Ora che si è giunti, anche in Italia, a codificare legislativamente i campi di intervento e le professionalità mediche necessarie a garantire e tutelare il paziente umano, sarebbe opportuno verificare se a tale nobile ruolo del cavallo, corrisponda un altrettanta sentita e condivisa disciplina sui requisiti infrastrutturali e di management necessari a dissipare le perplessità ed i ragionevoli sospetti che non si tratti di un ulteriore “servizio di utilità” che l’uomo pretende dalle specie animali di cui “ama” circondarsi. Si tratta, cioè, di stabilire se la qualità di vita del cavallo possa garantire gli auspicati benefici effetti terapeutici.

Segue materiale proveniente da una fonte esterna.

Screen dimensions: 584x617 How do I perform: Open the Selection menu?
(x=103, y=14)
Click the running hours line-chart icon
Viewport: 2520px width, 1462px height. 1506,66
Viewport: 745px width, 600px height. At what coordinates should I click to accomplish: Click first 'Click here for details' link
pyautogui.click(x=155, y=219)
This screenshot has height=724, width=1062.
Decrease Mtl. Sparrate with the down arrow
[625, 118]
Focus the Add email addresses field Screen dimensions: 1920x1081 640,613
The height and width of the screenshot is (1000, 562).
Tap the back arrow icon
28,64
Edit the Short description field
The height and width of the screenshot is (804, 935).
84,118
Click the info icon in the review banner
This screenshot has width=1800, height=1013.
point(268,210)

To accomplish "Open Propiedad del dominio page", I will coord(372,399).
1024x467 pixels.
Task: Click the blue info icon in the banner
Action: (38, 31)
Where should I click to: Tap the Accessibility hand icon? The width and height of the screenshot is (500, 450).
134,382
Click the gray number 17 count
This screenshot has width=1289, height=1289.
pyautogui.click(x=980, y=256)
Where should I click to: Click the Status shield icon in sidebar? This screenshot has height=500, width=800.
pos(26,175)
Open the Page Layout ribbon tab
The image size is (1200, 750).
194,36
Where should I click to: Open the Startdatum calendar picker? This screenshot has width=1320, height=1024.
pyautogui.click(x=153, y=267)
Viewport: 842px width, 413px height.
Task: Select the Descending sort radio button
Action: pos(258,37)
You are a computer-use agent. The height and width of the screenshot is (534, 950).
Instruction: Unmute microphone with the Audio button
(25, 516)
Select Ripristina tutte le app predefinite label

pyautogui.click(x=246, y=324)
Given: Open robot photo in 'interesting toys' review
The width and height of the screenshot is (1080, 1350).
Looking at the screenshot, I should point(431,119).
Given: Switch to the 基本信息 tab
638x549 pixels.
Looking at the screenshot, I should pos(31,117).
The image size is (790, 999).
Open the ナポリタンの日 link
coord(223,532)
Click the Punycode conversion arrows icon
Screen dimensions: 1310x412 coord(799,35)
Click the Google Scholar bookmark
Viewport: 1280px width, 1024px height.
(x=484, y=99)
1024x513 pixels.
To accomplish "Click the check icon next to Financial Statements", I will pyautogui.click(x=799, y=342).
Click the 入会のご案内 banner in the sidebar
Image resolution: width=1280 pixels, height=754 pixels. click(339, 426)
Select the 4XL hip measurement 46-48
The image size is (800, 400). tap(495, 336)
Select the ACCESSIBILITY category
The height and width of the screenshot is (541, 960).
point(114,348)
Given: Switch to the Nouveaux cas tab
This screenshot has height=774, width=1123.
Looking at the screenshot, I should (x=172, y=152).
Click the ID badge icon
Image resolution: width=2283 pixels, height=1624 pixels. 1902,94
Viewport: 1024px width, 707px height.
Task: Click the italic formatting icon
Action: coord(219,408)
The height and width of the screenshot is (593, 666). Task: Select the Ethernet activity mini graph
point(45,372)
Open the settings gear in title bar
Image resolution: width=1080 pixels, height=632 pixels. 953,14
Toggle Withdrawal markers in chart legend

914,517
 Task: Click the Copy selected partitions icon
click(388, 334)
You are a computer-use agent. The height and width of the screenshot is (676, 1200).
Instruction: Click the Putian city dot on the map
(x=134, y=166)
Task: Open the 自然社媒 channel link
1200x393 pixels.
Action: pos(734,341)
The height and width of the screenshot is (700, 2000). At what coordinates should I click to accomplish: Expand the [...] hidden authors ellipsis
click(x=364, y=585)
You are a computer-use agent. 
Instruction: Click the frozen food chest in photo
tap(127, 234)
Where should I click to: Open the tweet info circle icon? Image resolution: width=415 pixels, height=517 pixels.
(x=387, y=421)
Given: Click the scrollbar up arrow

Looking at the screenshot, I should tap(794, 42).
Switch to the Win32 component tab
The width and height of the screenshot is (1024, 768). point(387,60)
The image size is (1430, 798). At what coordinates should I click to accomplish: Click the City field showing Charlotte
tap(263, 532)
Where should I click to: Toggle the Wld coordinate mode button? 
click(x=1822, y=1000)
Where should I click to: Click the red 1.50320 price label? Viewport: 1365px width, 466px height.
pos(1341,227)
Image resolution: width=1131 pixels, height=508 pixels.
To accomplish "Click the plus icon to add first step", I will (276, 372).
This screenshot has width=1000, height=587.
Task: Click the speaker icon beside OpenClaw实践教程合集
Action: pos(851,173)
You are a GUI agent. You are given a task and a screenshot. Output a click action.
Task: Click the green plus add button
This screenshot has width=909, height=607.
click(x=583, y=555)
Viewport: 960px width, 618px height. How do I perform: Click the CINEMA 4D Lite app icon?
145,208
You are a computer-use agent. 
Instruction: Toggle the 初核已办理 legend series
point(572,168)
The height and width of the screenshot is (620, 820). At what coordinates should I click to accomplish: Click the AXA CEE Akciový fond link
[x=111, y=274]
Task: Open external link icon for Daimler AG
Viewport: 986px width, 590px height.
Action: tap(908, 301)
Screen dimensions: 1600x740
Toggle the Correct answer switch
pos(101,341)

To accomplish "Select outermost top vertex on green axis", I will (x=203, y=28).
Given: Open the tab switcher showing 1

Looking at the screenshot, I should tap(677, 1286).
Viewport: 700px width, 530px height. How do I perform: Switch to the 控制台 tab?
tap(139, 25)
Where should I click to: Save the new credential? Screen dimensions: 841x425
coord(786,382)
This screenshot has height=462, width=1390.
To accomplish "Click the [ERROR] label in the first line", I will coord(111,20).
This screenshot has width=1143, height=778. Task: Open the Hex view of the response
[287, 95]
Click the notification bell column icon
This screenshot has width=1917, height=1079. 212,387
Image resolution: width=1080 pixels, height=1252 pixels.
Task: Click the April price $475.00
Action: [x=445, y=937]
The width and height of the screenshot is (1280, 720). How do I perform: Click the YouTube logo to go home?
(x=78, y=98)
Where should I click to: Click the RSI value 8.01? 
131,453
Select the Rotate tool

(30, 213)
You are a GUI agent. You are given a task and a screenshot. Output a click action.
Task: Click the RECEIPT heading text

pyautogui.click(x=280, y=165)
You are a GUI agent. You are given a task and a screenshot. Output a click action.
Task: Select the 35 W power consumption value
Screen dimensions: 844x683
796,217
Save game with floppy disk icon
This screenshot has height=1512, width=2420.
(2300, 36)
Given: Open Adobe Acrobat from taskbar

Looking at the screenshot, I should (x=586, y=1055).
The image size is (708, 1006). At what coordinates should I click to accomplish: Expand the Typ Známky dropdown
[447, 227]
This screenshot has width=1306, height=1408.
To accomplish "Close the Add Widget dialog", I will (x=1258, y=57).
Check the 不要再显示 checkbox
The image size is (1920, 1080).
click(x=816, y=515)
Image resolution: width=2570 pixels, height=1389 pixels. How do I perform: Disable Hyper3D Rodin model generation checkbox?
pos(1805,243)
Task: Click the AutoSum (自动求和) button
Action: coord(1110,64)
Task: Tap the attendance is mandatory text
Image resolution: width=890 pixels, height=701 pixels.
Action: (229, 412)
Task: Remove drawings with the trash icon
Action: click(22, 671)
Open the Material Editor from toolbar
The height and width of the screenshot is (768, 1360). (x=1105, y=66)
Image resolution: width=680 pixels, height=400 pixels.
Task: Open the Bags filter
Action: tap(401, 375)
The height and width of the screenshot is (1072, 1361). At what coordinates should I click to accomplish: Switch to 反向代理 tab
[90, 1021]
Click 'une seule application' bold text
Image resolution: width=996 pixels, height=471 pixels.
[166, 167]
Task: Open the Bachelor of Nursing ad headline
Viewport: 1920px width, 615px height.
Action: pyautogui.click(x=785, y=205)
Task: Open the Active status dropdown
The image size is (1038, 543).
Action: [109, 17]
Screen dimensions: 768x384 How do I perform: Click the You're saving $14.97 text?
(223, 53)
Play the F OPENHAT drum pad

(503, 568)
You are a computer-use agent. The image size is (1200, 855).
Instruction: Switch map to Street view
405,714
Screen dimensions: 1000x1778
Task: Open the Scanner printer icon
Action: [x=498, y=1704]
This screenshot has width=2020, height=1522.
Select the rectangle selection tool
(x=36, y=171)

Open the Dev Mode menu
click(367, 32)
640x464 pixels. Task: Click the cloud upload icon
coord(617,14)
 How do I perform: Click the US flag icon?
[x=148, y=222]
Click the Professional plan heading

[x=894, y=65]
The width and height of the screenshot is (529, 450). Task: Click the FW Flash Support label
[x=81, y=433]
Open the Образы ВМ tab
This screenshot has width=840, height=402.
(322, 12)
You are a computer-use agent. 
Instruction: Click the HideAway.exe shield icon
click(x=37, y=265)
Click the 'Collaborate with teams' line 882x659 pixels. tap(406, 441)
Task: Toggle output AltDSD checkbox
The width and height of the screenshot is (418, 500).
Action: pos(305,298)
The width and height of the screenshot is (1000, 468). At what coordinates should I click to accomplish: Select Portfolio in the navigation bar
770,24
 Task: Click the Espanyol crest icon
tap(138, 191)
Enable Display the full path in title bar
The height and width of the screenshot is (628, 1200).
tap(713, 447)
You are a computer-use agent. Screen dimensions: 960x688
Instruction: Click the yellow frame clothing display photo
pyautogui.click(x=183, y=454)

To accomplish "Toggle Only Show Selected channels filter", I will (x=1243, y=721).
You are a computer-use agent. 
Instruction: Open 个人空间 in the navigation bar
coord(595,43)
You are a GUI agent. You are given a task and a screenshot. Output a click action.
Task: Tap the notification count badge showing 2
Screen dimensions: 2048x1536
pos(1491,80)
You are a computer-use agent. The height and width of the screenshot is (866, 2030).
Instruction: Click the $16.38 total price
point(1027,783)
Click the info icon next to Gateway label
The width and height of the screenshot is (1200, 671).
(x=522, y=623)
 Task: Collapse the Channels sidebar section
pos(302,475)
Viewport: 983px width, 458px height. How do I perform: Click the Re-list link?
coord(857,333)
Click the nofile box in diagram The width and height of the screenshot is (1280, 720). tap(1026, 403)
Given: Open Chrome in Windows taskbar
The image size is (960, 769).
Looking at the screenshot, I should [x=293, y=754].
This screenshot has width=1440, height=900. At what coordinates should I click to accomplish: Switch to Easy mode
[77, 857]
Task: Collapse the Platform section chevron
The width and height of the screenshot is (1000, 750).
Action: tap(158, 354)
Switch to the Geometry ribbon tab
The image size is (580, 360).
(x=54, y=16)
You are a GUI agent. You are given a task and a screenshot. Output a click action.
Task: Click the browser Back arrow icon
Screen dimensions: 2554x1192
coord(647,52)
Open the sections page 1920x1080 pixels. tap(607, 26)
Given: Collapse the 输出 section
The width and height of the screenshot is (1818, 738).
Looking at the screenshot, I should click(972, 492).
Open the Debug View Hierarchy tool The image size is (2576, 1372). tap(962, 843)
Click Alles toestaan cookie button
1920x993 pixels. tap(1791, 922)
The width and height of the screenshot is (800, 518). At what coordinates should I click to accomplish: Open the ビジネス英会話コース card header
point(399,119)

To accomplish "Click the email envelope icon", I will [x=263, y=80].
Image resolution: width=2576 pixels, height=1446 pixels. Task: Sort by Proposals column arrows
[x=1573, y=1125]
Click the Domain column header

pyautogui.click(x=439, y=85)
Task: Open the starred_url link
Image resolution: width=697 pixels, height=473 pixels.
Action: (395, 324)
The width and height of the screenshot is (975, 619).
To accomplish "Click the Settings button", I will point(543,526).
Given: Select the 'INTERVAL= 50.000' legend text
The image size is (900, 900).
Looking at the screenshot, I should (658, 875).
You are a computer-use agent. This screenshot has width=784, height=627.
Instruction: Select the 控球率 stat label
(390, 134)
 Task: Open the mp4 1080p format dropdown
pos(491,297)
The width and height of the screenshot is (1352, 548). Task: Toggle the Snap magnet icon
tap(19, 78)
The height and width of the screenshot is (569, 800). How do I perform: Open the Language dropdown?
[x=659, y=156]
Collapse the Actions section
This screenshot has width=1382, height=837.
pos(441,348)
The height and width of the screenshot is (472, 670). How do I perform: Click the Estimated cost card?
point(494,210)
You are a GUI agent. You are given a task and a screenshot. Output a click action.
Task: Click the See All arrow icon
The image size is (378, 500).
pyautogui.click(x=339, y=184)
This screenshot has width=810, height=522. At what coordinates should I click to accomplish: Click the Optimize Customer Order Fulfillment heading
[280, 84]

A livello scientifico è stato dimostrato, infatti, che il cavallo utilizzato nelle terapie, soprattutto nel campo psicologico, è emotivamente coinvolto a tal punto che sarebbe opportuno prevedere dei veri e propri tempi di ristoro e che, in ogni caso, qualsivoglia utilizzo terapeutico o coterapeutico del cavallo necessiti di accorgimenti infrastrutturali e di management atti a garantirne l’equilibrio emotivo, requisito fondamentale per ottenere affidabili risultati terapeutici. Per rispondere a tali requisiti è oltremodo necessario che i luoghi ed i tempi di riposo, di interazione sociale intraspecifica e di attività cinetica siano garantiti attraverso specifici requisiti minimi strutturali e di management. Su tali aspetti il dibattito, il confronto e le previsioni normative appaiono assenti o scarsi, sbilanciati dalla parte dell’uomo e poca o nessuna considerazione è attribuita ai requisiti che dovrebbero avere le strutture per far si che venga tutelata l’integrità animale, requisito fondamentale per una TMC propriamente detta.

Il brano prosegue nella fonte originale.